1. Imagine that you could warp back a decade or so, to the release date and first week of No Strings Attached. I think that album sold 2.4 million copies during that first week (something like that). Questions:
a) Did anyone alive think that Justin Timberlake would still be relevant a decade later? Perhaps the question can be refined to read, did anyone alive think that Timberlake would, in 2011, be considered a respected, multidimensional, trend-setting figure? I feel like very few people were tagging him as someone with longevity.
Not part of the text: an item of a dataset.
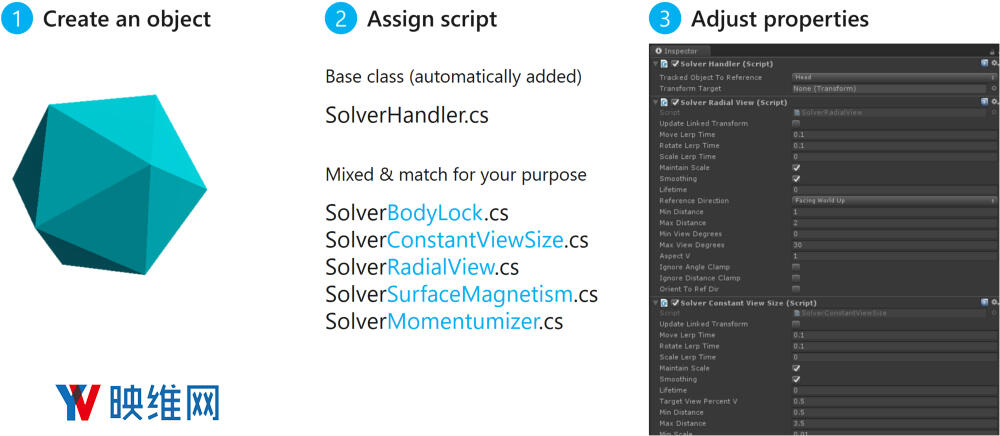Click the Solver Constant View Size script icon
The width and height of the screenshot is (1000, 436).
pyautogui.click(x=665, y=302)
b) Do children growing up now in the completely digital age have any sense of what it means to sell 2.4 million records? I’m 18, which gives me the slightest sense/memory of what a phenomenon the boy bands were. I suppose that it’s not very different from the Born This Way/Speak Now hype of recent years. The obvious major difference is that 2001 hype was expressed through Billboard charts and record sales, whereas 2011 hype is composed of Internet think pieces and social media conversations. 2011 hype = a lot less money (for the time being).
2. Justin Timberlake, unabashed pot smoker. He didn’t even respond with a simple “yes” to the pot question. He went with the strong “absolutely”. Young pot smokers everywhere should file that tidbit away for any potential parental confrontations, especially if their parents remember the N*Sync Christmas songs and JT’s old cornrows.
3. I found it interesting that the young man tabbed as the “Prince of Pop” ever since the commencement of his solo career unequivocally named Prince as the greatest musician who has ever lived. I don’t know if he can be named definitively as the greatest, but it appears he’s winning/has won the battle with MJ for long-term cultural relevance and reputation. They chose wildly different methods of self-sabotage: MJ went with the whole child molestation/facial reconstruction angle, whereas Prince merely released a glorious string of albums in the “mediocre-to-godawful” range from about 1992-now. I am interested to see if public consensus will continue to shift towards Prince over time.
4. Justin Timberlake likes Radiohead! I guess I shouldn’t be surprised. In 2011, loudly proclaiming your love for Radiohead is about as subversive/controversial as telling people you like Nutella or puppies.
Bonus non-JT thought: I read today that Katy Perry’s first four singles from Teenage Dream have all become #1 singles. I heard “Last Friday Night” for the first time today and couldn’t help but think, “this is going to be the song of the summer for a lot of people”. (Also: remove the corny internet lyrics, and that backing track could be an especially glossy Phoenix song. Thomas Mars: write some new lyrics and get in the studio!) Is five consecutive #1 singles from the same album some sort of crazy record? I know Michael’s Bad accomplished a similar-sounding feat but I can’t remember what exactly it was. The point: Katy Perry is dominating everyone right now on a purely commercial basis, I guess.
Thoughts? Perhaps you like posts about indie music and you’re mad I spilled all these words on Timberlake and Katy Perry?